It's All About the Relationship.

Most of what we do in advertising is driven and guided by relationships.

In the beginning, we nurture and tend to the development of the prospect relationship like a fledgling seed. Once we're hitched and hired, we work double time every single day to build and foster our client relationships. Making the number of days that our client partners remain in their jobs of great importance to the work we do.

If my conversations in Toronto are any indication, CMO's enjoy longer career life spans in Canada than most do in the U.S. (though some who would otherwise enjoy a long career in Canada leave for New York or elsewhere in the States), extending the time agencies in Canada have to develop a foundation of trust and partnership with their clients.

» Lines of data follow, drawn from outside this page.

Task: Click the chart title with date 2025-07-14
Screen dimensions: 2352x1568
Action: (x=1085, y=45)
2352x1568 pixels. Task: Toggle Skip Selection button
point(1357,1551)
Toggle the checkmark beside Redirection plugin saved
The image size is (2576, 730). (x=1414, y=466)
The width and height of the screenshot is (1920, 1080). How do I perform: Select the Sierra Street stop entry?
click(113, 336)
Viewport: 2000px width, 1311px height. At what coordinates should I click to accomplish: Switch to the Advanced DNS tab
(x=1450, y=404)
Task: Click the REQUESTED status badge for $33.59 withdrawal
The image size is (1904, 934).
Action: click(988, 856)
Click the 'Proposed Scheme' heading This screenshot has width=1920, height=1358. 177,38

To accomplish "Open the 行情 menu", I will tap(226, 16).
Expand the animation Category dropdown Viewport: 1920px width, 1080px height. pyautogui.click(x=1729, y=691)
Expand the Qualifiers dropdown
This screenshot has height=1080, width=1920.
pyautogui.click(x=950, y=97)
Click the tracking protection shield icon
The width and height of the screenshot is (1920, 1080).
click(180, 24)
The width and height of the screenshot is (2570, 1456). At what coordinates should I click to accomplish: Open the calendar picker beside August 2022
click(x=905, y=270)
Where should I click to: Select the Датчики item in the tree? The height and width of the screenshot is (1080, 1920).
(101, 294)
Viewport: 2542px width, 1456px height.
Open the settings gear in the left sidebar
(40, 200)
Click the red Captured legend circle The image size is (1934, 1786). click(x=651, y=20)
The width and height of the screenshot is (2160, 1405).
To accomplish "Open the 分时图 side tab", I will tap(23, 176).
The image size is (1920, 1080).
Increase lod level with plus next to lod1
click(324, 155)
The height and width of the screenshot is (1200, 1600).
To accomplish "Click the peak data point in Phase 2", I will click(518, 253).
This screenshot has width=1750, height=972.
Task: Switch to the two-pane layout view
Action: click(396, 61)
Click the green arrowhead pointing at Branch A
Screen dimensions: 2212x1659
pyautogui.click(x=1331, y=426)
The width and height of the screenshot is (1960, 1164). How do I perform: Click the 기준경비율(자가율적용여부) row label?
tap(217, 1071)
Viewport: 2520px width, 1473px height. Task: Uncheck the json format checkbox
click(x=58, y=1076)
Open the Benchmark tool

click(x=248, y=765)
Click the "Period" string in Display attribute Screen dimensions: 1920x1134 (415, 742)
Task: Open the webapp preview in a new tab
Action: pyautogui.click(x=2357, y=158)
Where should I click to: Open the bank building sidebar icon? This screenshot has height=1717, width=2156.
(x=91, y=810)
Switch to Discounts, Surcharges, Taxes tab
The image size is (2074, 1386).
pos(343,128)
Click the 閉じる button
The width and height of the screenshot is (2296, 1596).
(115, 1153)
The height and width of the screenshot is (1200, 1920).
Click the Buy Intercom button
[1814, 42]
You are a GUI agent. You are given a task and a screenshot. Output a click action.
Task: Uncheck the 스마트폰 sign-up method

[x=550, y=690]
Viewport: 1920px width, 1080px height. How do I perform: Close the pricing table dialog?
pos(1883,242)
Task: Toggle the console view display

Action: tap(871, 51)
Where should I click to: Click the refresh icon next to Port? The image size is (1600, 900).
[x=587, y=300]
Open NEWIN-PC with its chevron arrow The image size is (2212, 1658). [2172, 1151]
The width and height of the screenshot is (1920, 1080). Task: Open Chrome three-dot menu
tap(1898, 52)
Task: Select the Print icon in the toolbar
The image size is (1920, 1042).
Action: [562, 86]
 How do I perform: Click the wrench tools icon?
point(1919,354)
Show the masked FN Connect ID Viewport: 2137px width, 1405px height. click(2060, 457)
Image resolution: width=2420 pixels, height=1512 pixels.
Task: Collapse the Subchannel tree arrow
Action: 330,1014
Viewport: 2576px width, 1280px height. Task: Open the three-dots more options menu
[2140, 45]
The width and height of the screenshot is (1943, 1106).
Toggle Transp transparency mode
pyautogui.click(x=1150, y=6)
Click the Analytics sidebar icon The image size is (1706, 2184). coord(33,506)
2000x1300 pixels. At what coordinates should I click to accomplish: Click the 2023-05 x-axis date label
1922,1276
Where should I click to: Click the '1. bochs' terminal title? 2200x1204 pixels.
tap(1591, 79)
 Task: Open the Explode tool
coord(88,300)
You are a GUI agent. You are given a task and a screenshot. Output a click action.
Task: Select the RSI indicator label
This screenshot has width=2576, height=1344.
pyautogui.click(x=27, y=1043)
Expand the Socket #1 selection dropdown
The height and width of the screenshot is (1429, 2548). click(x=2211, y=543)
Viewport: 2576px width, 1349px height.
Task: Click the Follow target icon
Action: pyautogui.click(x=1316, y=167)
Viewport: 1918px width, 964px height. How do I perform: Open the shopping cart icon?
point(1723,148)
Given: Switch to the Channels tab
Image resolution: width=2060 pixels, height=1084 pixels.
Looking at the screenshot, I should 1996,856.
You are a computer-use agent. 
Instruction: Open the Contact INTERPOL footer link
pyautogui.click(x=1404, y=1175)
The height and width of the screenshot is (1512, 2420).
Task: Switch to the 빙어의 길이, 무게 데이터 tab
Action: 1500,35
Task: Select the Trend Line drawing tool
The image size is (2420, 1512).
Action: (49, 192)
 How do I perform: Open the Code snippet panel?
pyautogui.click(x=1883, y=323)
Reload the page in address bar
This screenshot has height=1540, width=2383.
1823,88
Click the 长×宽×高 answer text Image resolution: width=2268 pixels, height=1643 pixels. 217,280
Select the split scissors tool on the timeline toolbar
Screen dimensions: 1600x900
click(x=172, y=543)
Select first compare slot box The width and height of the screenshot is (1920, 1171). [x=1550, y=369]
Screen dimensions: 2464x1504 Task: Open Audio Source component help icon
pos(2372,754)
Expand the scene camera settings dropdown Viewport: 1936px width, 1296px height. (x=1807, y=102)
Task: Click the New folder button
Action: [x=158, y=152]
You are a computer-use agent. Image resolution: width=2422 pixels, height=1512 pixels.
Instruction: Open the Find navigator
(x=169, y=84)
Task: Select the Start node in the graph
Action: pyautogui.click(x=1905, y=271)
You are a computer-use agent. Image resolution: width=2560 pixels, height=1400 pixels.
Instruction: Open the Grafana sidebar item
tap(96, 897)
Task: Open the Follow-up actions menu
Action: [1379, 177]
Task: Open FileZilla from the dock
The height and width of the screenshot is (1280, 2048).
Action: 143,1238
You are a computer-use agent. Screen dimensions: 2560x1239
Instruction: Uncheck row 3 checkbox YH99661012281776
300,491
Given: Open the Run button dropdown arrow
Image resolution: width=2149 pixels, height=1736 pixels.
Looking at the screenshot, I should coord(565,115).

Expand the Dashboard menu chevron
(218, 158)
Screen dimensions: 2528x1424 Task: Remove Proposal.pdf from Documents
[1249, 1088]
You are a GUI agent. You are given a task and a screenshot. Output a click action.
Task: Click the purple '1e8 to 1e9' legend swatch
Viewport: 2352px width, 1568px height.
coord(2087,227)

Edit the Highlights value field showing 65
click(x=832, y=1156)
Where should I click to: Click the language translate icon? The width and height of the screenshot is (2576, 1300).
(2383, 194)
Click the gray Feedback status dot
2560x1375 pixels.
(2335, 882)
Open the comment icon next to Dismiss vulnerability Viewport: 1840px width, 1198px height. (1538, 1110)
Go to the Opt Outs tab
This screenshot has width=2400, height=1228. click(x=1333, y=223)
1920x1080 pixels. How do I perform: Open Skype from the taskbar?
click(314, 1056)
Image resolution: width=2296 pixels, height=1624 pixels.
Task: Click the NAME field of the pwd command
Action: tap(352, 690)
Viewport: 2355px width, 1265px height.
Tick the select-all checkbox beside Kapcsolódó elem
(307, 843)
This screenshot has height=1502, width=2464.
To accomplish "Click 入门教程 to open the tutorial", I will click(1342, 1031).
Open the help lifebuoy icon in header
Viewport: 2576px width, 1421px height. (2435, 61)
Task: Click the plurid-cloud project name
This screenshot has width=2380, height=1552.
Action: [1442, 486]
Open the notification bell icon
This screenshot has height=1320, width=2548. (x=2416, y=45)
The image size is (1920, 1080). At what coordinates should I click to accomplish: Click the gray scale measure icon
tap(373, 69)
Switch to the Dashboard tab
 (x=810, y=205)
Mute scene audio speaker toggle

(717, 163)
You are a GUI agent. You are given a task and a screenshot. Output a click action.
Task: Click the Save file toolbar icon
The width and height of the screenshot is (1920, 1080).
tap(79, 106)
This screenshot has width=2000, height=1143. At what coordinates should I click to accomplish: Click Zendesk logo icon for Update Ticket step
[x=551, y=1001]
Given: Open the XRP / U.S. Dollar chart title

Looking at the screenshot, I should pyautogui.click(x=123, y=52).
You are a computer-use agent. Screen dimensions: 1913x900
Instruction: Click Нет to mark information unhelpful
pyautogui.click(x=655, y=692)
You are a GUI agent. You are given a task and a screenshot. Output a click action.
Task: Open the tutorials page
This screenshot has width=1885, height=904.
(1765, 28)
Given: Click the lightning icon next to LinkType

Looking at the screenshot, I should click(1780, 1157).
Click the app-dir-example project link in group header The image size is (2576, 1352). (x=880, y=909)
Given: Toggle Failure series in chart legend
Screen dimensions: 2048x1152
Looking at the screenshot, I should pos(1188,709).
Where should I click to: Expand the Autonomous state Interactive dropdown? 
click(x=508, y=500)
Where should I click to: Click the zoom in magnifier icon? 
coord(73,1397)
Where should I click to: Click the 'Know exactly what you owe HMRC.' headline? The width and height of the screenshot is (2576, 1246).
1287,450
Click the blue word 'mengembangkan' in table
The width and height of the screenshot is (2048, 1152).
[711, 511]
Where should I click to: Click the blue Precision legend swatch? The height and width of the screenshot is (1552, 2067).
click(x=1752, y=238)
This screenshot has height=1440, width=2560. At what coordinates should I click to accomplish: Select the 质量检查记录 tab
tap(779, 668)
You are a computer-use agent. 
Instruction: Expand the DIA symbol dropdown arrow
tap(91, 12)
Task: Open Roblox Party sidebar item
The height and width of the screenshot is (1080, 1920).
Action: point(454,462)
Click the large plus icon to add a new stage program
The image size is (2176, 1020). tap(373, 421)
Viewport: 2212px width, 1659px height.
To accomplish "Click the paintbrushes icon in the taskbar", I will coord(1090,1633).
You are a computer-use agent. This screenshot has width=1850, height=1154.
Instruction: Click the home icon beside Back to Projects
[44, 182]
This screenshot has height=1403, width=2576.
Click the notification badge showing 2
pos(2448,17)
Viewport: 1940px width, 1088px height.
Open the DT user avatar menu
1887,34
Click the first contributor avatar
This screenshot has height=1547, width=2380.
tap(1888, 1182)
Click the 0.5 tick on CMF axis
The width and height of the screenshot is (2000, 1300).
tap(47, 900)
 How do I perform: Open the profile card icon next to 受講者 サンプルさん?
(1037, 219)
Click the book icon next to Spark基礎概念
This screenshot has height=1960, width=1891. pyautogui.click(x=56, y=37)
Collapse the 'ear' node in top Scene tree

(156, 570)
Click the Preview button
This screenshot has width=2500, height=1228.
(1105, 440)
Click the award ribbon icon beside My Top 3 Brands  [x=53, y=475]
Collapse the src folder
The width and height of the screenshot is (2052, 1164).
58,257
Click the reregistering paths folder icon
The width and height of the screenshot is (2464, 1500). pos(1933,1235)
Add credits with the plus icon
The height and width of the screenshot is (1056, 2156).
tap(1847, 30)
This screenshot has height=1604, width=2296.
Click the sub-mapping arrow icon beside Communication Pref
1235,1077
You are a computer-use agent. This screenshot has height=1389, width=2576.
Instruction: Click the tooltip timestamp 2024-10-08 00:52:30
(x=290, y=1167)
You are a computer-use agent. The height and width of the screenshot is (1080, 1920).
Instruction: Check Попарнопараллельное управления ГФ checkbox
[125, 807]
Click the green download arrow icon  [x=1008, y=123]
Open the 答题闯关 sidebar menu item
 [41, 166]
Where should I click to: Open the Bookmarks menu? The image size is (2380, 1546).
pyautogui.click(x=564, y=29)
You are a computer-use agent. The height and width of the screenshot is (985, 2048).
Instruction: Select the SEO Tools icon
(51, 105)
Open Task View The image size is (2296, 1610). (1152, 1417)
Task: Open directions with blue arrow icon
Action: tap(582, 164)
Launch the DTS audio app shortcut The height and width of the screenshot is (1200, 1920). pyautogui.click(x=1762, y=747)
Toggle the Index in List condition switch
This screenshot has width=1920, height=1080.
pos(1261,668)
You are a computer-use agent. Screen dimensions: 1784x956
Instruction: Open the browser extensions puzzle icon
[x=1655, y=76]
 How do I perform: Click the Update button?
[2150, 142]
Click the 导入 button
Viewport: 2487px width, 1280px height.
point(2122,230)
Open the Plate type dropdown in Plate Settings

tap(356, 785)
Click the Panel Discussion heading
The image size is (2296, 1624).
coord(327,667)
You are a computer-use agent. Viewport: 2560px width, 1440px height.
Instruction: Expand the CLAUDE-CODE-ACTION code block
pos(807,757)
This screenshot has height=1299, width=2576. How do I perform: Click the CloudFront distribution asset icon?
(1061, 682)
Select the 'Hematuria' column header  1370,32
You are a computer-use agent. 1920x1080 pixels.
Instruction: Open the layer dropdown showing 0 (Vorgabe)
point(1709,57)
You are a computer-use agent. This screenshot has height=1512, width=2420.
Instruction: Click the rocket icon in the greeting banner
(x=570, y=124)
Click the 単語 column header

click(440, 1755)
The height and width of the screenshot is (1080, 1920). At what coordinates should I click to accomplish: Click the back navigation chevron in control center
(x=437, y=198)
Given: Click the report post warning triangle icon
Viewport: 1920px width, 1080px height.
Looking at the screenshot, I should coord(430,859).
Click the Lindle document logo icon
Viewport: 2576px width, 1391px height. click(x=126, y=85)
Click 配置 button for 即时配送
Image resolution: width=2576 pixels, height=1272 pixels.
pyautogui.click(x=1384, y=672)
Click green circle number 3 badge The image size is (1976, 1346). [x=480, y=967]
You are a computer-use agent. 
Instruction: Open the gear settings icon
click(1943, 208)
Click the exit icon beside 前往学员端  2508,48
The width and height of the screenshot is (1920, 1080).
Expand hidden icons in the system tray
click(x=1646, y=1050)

A longer career, and thus client relationship, may be a blessing or a curse depending on the client, but most of the creatives I spoke with in Toronto consider this a blessing. From ECD's to Canada's leading Creative Directors, the work that leads their portfolios resulted from long-standing client relationships rooted in at least trust, if not also friendship.

The riskiest, boundary-pushing work relies on that trust. It relies on the ability of the agency creative lead to say to the client, "I believe this will work for your brand, but we must take that leap of faith together." Because every leap taken has two possible outcomes: success or failure. Only experience informs our intuition.

Building a long term relationship with a client allows for the kind of partnership and experience that allows the agency to make recommendations that will move a brand forward. Turnover in the CMO role requires re-educating a new client contact on the creative legacy of their own brand and rebuilding that trust and partnership from day one. Furthermore, if the new CMO feels the pressure of a results-reliant 18-month career lifespan, the agency will feel that pressure ten-fold.

Do you feel the pressure or are you building beautiful client relationships?

What are your thoughts on the length of a CMO's career and the impact it has on the client-agency relationship?

South Africa, how long do your clients typically stay in their jobs?

Canada, would you agree with what I've heard to date in conversation?

Pros in other countries, what is your take?